►
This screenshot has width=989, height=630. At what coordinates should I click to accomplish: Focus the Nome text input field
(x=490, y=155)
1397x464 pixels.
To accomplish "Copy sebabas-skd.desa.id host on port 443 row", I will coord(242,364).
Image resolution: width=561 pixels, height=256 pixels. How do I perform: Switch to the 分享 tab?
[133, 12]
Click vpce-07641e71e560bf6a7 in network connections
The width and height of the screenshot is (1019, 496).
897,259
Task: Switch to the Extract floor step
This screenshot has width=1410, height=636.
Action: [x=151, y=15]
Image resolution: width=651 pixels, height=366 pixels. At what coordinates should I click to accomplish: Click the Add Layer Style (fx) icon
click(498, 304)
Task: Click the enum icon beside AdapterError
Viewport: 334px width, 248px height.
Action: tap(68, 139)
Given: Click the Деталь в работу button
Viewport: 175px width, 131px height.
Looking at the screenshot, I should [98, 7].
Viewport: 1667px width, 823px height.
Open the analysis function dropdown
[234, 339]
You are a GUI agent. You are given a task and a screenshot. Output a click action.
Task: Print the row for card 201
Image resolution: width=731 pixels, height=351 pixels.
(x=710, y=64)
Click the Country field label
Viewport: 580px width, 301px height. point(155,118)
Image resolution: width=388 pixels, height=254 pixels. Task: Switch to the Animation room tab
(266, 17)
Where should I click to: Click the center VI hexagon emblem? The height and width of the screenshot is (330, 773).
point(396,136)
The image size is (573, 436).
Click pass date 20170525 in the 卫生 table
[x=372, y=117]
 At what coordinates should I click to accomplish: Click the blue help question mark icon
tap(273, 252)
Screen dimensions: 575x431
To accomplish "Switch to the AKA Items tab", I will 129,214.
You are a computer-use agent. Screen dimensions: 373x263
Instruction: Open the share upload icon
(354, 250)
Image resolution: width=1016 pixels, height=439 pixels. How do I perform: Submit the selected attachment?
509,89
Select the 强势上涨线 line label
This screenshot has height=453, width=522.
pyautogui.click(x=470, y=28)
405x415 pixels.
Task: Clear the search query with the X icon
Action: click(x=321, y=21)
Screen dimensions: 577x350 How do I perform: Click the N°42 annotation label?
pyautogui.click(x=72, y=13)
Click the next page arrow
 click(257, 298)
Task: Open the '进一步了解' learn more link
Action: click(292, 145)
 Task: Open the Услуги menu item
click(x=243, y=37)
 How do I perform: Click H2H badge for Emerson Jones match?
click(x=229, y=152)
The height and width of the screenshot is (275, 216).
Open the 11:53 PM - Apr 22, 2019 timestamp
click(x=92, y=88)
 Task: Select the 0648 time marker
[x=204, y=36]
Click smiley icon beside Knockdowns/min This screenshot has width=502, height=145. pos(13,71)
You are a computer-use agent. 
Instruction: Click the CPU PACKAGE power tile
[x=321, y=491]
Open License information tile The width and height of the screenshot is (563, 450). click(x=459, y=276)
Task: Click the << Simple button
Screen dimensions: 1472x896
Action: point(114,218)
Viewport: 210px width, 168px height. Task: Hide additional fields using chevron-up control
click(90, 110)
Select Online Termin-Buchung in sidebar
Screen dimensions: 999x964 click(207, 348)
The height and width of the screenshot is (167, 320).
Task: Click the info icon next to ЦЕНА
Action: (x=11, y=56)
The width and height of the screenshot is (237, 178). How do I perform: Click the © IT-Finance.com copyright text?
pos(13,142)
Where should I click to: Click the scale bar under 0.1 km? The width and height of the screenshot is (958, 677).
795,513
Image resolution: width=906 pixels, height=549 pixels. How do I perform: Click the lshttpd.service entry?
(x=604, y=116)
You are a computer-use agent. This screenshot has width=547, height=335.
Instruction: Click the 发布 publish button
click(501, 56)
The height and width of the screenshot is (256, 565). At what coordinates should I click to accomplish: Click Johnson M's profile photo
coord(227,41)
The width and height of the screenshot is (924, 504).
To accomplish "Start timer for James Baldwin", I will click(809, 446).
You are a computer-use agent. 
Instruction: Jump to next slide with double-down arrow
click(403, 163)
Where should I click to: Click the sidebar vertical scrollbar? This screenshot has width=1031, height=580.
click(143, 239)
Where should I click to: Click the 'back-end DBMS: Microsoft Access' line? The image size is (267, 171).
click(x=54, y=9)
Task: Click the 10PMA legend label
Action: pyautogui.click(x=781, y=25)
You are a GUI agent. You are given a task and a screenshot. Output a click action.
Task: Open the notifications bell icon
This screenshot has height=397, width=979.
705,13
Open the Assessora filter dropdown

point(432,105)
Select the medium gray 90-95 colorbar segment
◄
**WORK TO COMPLETE:** Each line of the listing above that includes the word "computer" should be copied.

**EXERCISE SOLUTION:**
You are a computer-use agent. Screen dimensions: 373x263
You are a computer-use agent. 
You are a computer-use agent. This screenshot has width=547, height=335.
You are a computer-use agent. 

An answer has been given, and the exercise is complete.